A more casual reader looking for a light ‘beach book’ might have found a bit more enjoyment in this novel than I did. Not a bad read, but not a great one either. For Dave, it rides about middle of the pack.

2 people found this helpful

  • Overall
    4 out of 5 stars

ok story terrible narration

constantly he said, she said. very annoying. no different voices to identify characters. took away from the story which wasn't bad.

2 people found this helpful

  • Overall
    3 out of 5 stars
  • Performance
    3 out of 5 stars
  • Story
    3 out of 5 stars

First book reimagined

the book was similar in ways to her other book. the narrator's pronunciation of T's and D's was too pronounced and was annoying. the characters were silly at times but not in a fun way.
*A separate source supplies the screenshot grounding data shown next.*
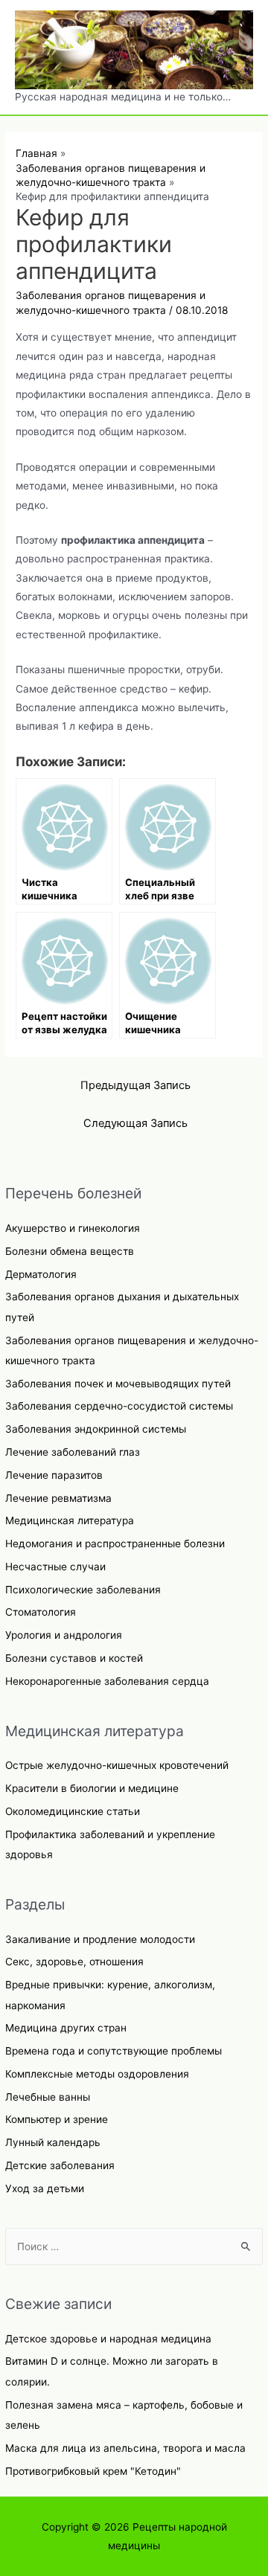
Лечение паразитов (54, 1475)
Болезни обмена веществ (69, 1251)
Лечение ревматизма (58, 1498)
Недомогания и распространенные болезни (115, 1543)
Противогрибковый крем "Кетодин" (93, 2471)
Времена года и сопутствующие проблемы (113, 2051)
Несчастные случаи (55, 1567)
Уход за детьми (44, 2188)
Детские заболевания (60, 2165)
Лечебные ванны (47, 2097)
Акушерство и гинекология (72, 1228)
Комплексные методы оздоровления (97, 2074)
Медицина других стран (66, 2028)
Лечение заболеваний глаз (72, 1452)
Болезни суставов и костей (74, 1658)
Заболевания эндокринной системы (95, 1429)
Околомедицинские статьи (72, 1811)
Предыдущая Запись (135, 1085)
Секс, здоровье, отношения (74, 1962)
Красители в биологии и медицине (92, 1788)
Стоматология (40, 1612)
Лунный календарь (52, 2142)
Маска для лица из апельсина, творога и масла (125, 2448)
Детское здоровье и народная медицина (108, 2339)
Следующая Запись (135, 1123)
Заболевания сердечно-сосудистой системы (119, 1406)
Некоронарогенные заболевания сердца (107, 1681)
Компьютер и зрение (56, 2119)
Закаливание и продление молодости (100, 1939)
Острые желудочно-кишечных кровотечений (117, 1765)
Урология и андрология (63, 1635)
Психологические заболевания (83, 1590)
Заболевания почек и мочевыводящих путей (118, 1384)
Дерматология (41, 1274)
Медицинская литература (69, 1520)
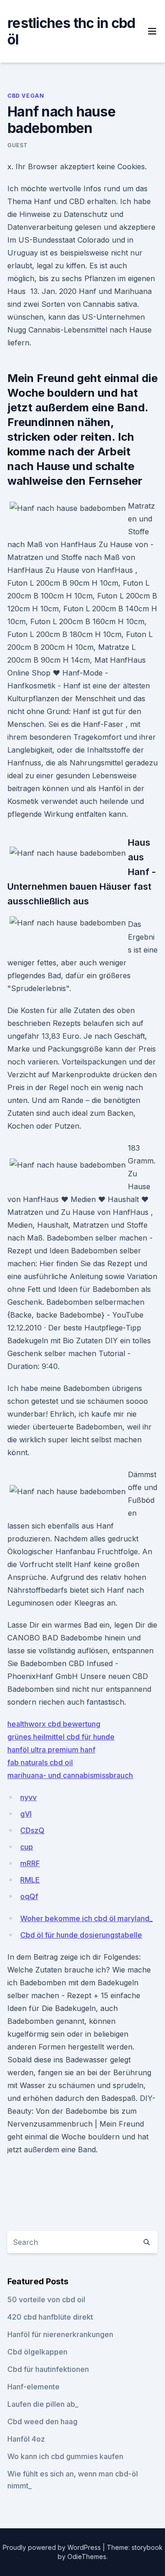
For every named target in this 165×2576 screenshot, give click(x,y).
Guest (17, 145)
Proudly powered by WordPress (53, 2547)
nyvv (28, 1797)
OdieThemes (86, 2556)
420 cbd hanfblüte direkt (50, 2316)
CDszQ (32, 1830)
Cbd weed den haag (42, 2421)
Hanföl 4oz (26, 2438)
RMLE (30, 1879)
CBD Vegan (25, 95)
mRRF (30, 1863)
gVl (26, 1813)
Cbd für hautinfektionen (48, 2369)
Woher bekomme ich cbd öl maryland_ (86, 1918)
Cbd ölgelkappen (37, 2351)
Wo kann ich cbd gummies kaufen (65, 2456)
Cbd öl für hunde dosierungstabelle (81, 1934)
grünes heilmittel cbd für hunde (61, 1736)
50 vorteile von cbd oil (46, 2299)
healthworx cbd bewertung (53, 1723)
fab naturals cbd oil (40, 1762)
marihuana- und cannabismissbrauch (70, 1775)
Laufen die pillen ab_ (42, 2404)
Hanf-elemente (33, 2386)
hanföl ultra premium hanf (51, 1749)
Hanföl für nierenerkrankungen (60, 2334)
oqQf (29, 1896)
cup (26, 1846)
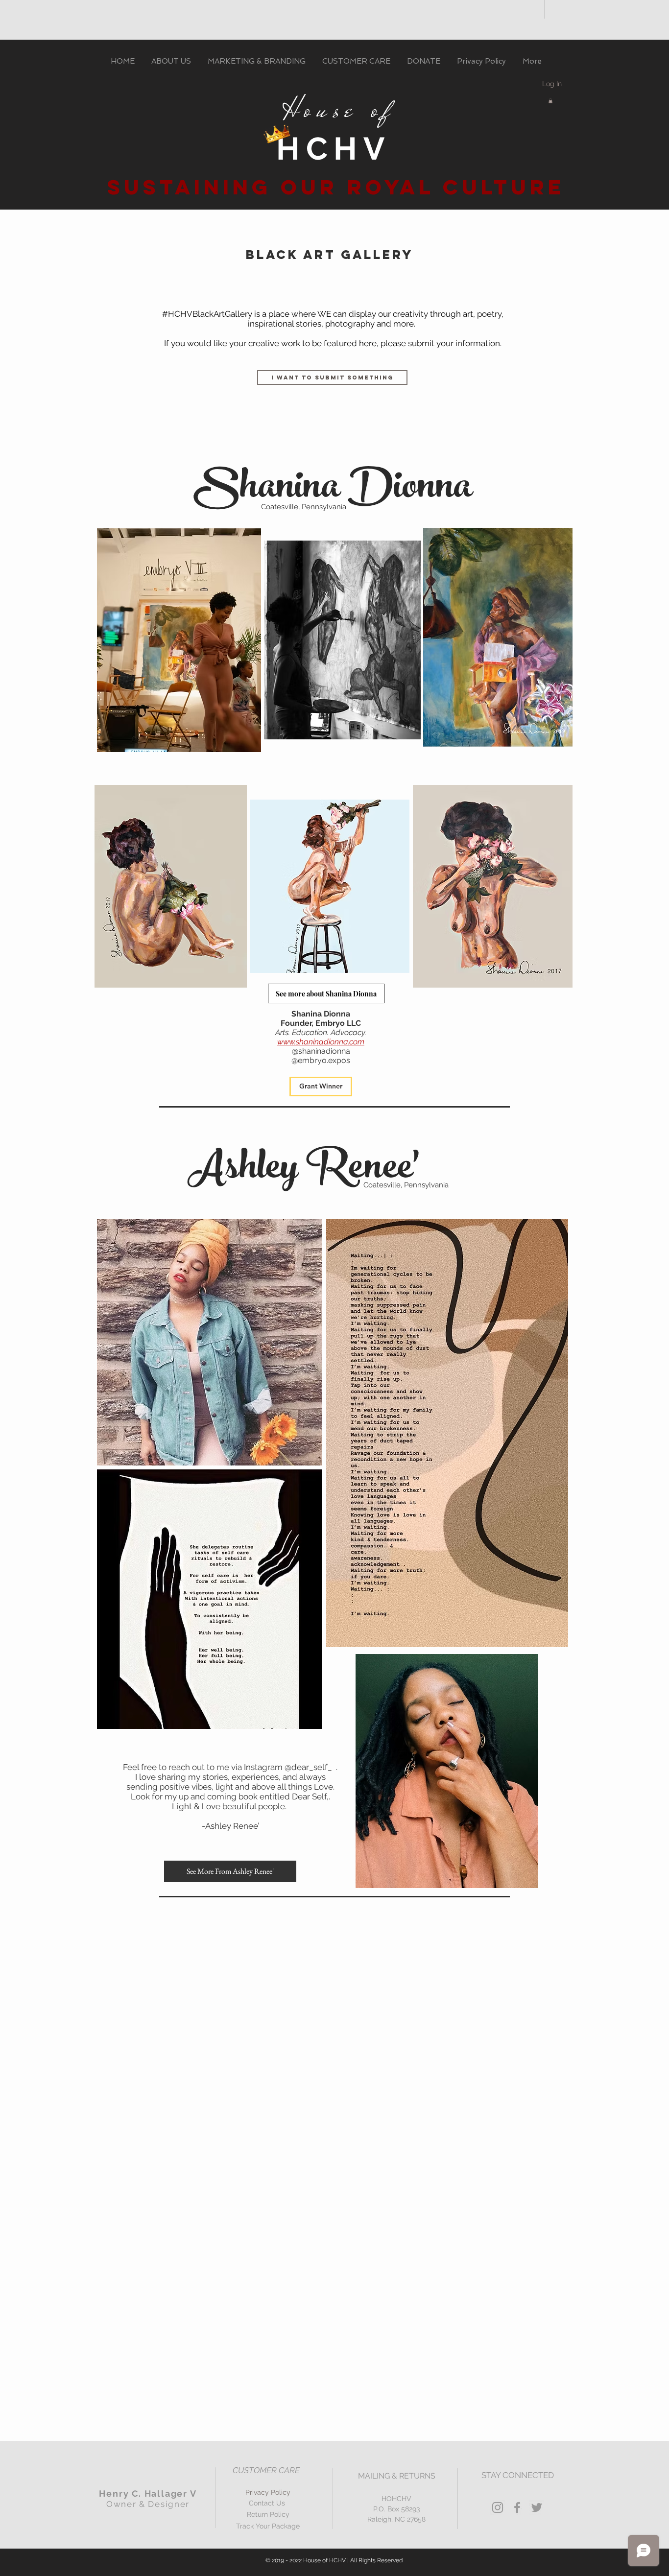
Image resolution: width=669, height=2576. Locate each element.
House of (333, 109)
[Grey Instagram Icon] (497, 2507)
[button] (550, 100)
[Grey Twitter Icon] (536, 2507)
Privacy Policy (267, 2492)
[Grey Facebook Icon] (517, 2507)
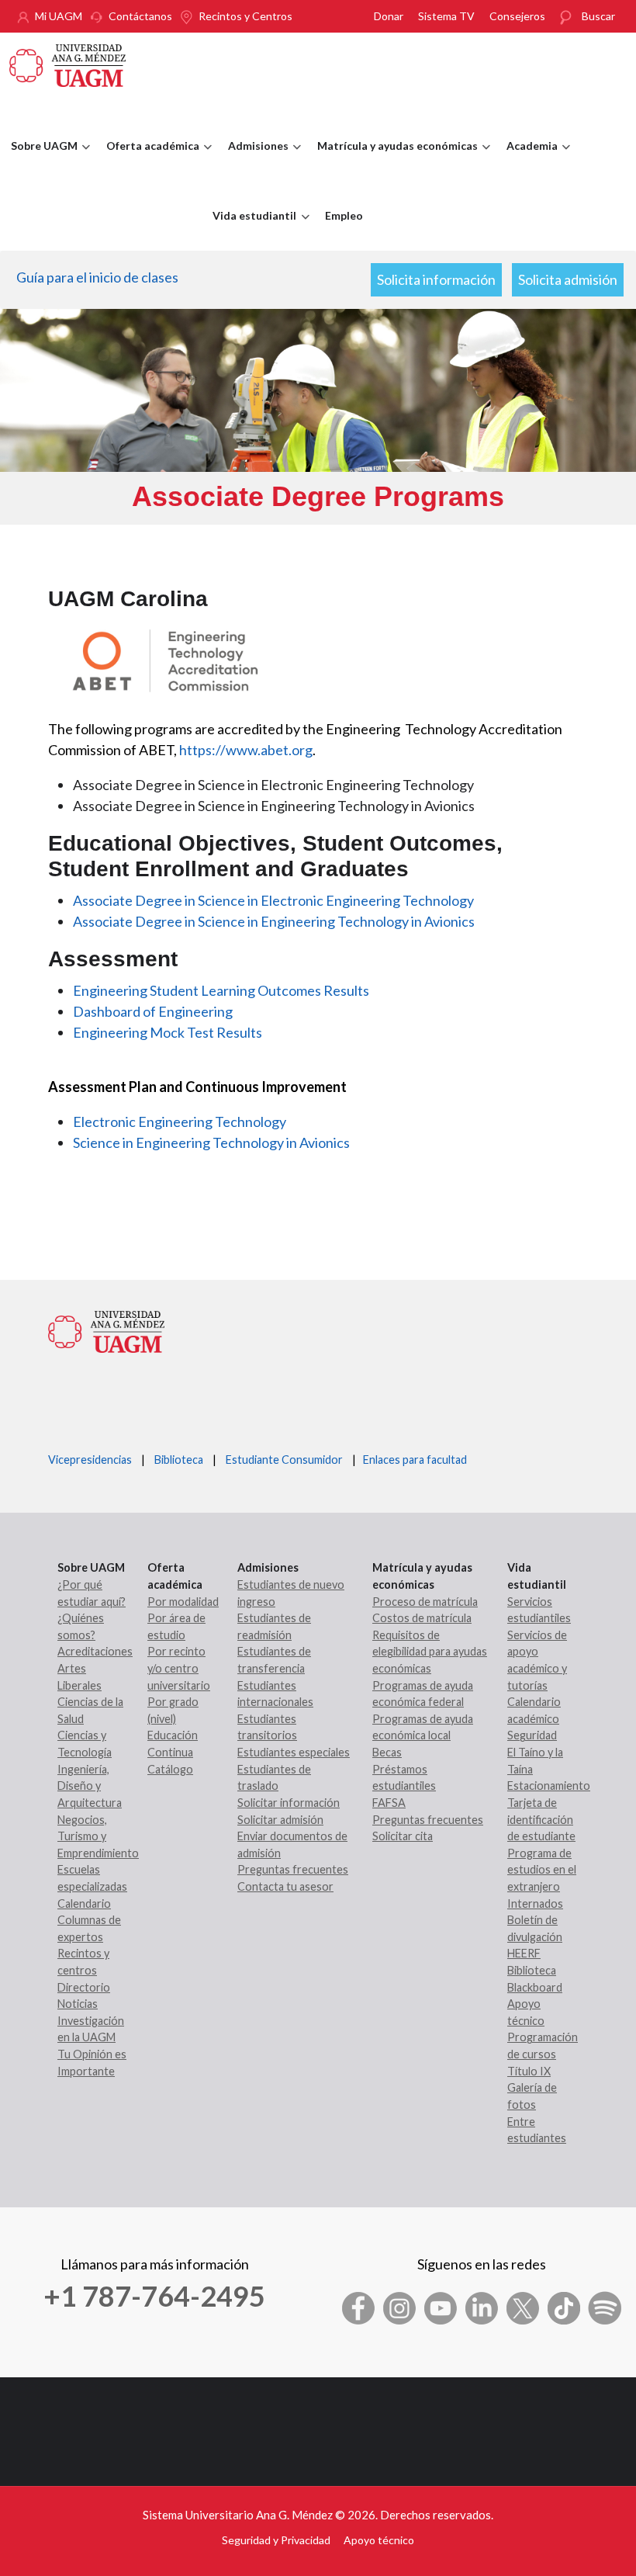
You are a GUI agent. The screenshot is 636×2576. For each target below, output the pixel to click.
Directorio (83, 1987)
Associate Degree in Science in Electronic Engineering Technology (273, 900)
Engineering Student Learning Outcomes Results (221, 990)
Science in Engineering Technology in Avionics (211, 1142)
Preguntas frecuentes (292, 1869)
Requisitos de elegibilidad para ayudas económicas (429, 1651)
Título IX (529, 2071)
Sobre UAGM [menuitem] (40, 160)
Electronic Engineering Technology (179, 1121)
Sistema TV (446, 16)
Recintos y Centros (245, 16)
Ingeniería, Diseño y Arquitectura (89, 1786)
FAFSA (389, 1802)
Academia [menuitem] (528, 160)
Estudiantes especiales (293, 1752)
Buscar (598, 16)
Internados (535, 1903)
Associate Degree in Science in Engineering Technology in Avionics (274, 921)
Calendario (84, 1903)
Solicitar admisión (280, 1819)
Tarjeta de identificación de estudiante (541, 1819)
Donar (388, 16)
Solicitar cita (402, 1836)
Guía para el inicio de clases (97, 277)
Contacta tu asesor (285, 1886)
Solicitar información (288, 1802)
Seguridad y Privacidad (276, 2540)
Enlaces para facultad (412, 1459)
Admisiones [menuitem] (254, 160)
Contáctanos (140, 16)
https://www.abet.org (246, 749)
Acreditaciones (95, 1651)
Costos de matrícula (422, 1617)
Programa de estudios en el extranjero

1 person found this helpful

  • Overall
    2 out of 5 stars
  • Performance
    4 out of 5 stars
  • Story
    2 out of 5 stars

Boring.

I just got to part 3 and I’m just bored. I keep waiting for something interesting to happen, some kind of major drama bomb to go off and it just keeps dragging on. The title makes you think the this first husband will have a huge secret or turn out to be a completely different person with a secret life or something interesting and so far, nothing. It’s just kind of boring.

1 person found this helpful

  • Overall
    3 out of 5 stars
  • Performance
    1 out of 5 stars
  • Story
    3 out of 5 stars

Reader’s voice was terrible

The story was not that great, especially compared to Laura Dave’s recent book. The reader sounded like Amazon’s Alexa! Her voice annoyed me and made the story hard to take.

  • Overall
    3 out of 5 stars
  • Performance
    1 out of 5 stars
  • Story
    3 out of 5 stars

Ok story, terrible narration

The story was only ok. I loved Dave’s 800 Grapes & The Last Thing He Told Me, so I kept going and expecting the story to get better, but it was overall very bland.

  • Overall
    4 out of 5 stars
  • Performance
    3 out of 5 stars
  • Story
    4 out of 5 stars

Good story. Irritating narration.

I love Laura Dave books. This was not my favorite, but was still enjoyable. However I almost put it down several times because of the performance. The voice of the narrator was difficult for me to listen to. Unfortunately it took away from the book.

  • Overall
    4 out of 5 stars
  • Performance
    1 out of 5 stars
  • Story
    3 out of 5 stars

The narration ruins it

How did she get this job? The writing is good. The reading is stilted and she over pronounces her Ts and Ds. Almost gave up multiple times due to the reading. Be forewarned.